Thursday, March 28, 2024

Tracks

So we got snow over the weekend. Over 7 inches the first wave, and I lost track after that, due to some rain and melting, and, frankly, lack of caring to head out to clear any and start fresh when I didn't have to.

Yesterday, I'd had to. We'd had a family birthday party postponed due to weather, and we couldn't disappoint a 4-year-old. Especially since we hadn't met him yet, nor his 5 week old brother! So packages got shopped for a week before the party date got changed, wrapped yesterday morning, finally, and taken out to the car just a "little" bit ahead of leaving. 

I had to clear a whole lot of snow and ice off the car before taking off. We don't have a winter snow brush, not after 12 winters in the Phoenix area, just a scraper with a short handle, and one side rubber and the  other hard plastic. It's good for the little stuff that doesn't require a long reach, like rain and dust. Otherwise there's a broom, no longer the smooth bristled version of itself when we bought it. Especially after yesterday.
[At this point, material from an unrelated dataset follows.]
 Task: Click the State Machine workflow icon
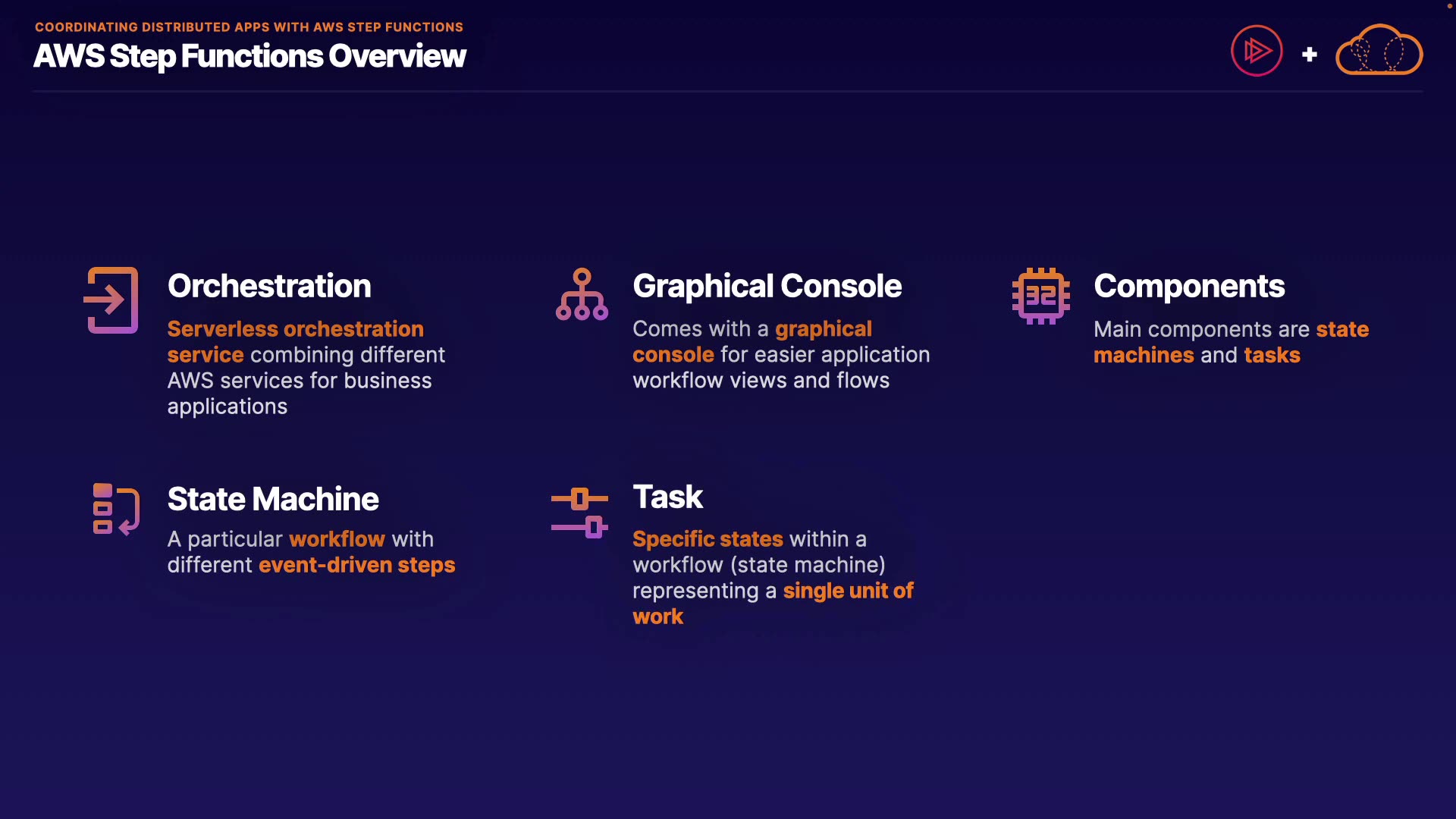[x=115, y=509]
It was during a pause in pushing the broom across the car roof when I saw them. First there were rabbit tracks. Huge ones. Must be that escaped semi-tame one I'd seen a few days earlier, huge, fat, and splotches of brown and white fur. Behind those tracks were deer tracks. Apparently they're still not afraid of heading into town despite two full blocks of houses on this end of it after 30-some years, at least at night when we are sleeping. 

Looking a bit further down the driveway, there were large dog tracks. Since none were widely spaced, I am guessing each came through at its own individual time. Nothing looked like a wild chase. Finally there were small splayed toe tracks with a thin tail print behind them. I'm guessing large mouse or small rat. Other rodents around here, chipmunks and squirrels, have bushy tails.

This morning we had more errands to run early. Fresh tracks greeted us without erasing the old ones in the snow. Two sizes of birds had checked out the driveway before I'd headed out to start the car. I'm guessing one set was robin tracks, if only because I'd seen and gotten photos of them at different times in the driveway, picking up the tiny apples from the Pink Spires Crabapple overhanging it and busy dropping fruit now before its next flowering. I do love the way those start deep pink and over the course of a couple weeks get paler and paler until they are almost white when the petals drop. It's nice to see the birds love them too, now that the highbush cranberries are no longer bearing and bringing them to the yard. I've cut them back to get rid of dead wood in hope of their coming back from their bases. 

But looking at this morning's tracks, I have no idea whether the robins had left the larger or smaller of the two sets of tracks, nor what bird made the others. Once back from our errands, enough melting had happened from the strengthening sunlight that almost no tracks at all remained except our own.